GET requests with payloads in the body are highly nonstandard, to say the least. You’re not wrong when you describe it this way as something which could be meaningful, but in practice nobody does it, and that itself is a reason for not doing it yourself. Most HTTP server libraries you’d use probably don’t support it, nor will the HTTP client libraries that users will want to use to access your API.

So I’d recommend avoiding GET bodies for this, if only for because of practical difficulties.

2 Likes
6

The Beeminder Server supports it if I recall correctly.
And what’s your source for the claim that GET with body is likely to not be supported? I have yet to see a http library that forbids that. It’s in the HTTP standard after all.

7

Great information, @zzq! And I stand corrected. :smiley:

I’d vote for making the Beeminder API contain as few surprises as possible for the average person familiar with using a REST API.

2 Likes
8

Some libraries support it, while some others go out of their way to forbid it. In Javascript, for instance, both XHR and fetch forbid it. In Haskell, wreq doesn’t allow for it (although I guess you could hack around that using customPayloadMethod), and req (a HTTP client library that takes a very strong approach to encoding everything possible in the type signatures) sets up complicated type-level machinery to explicitly rule it out.

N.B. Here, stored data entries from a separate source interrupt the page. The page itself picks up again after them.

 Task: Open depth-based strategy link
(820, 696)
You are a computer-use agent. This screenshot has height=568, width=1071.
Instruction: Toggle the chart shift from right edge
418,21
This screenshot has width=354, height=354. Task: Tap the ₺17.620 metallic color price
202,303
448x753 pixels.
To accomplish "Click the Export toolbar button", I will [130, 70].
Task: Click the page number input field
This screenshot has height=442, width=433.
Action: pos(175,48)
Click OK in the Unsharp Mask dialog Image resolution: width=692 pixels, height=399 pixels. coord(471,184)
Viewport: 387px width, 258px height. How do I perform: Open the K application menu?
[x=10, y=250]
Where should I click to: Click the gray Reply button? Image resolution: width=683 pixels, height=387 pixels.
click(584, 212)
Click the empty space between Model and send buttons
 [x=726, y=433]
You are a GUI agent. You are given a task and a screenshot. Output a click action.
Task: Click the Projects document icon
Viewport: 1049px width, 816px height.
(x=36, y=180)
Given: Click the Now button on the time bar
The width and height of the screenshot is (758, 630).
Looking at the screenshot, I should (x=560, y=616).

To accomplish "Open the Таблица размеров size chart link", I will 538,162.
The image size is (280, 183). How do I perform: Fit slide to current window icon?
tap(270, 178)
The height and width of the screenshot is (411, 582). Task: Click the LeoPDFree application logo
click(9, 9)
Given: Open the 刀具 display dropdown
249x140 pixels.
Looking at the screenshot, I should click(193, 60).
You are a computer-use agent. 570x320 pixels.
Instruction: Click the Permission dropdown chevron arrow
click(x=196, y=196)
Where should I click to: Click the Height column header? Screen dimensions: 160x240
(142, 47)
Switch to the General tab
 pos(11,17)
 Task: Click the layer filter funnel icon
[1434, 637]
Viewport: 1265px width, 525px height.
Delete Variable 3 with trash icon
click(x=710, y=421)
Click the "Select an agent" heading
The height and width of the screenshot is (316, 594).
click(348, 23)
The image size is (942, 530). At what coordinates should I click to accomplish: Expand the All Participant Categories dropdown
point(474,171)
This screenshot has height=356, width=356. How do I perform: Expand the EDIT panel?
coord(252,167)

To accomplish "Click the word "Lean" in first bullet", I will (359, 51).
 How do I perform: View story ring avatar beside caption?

Other libraries do support it: Python’s requests makes GET requests with bodies if you ask it to, and so does cURL both as a command line tool and as a C library. It’s not cut and dry if this is allowed or not, but it definitely isn’t something that everybody is set up to handle.

I’ll argue with the assertion that the HTTP standard explicitly allows for GET requests with bodies. Yes, it doesn’t categorically exclude them, but RFC 2616 says:

[…] if the request method does not include defined semantics for an entity-body, then the message-body SHOULD be ignored when handling the request.

That’s SHOULD, and not MUST, sure. And RFC 2616 is outdated and no longer the latest HTTP/1.1 spec. So there is definitely room for argument. Anyway, the newer RFC 7231 says:

A payload within a GET request message has no defined semantics; sending a payload body on a GET request might cause some existing implementations to reject the request.

This is about as clear a statement as you’re going to get that there is no good answer to this and that the whole topic is unclear, with no real agreed upon behavior for GET requests with bodies.

I’ll also point out that RFC 7540 (the HTTP/2 spec) says:

An HTTP GET request includes request header fields and no payload body and is therefore transmitted as a single HEADERS frame, […]

But on the other hand that’s part of an example, so it’s non-normative. Anyway, you could argue that it’s talking just about a specific example GET request and not GET requests in general, although I’d consider that to be a fairly tortured reading.

All in all, I think this supports what I said previously: there is no one good answer. It’s far from clear to what extent GET requests with bodies are or should be allowed, or what behavior should be enforced by conforming implementations.

2 Likes
9

okay, fair. Thanks for the nice writeup. It goes to show just how much REST is a retrofitted approach to API design :wink: But that’s a can of worms I don’t wanna open in public. Lot of people seem to be very religious about REST. Not saying here – just in general. Besides it would be offtopic.

I’d already be happy with a more up-to-date API documentation.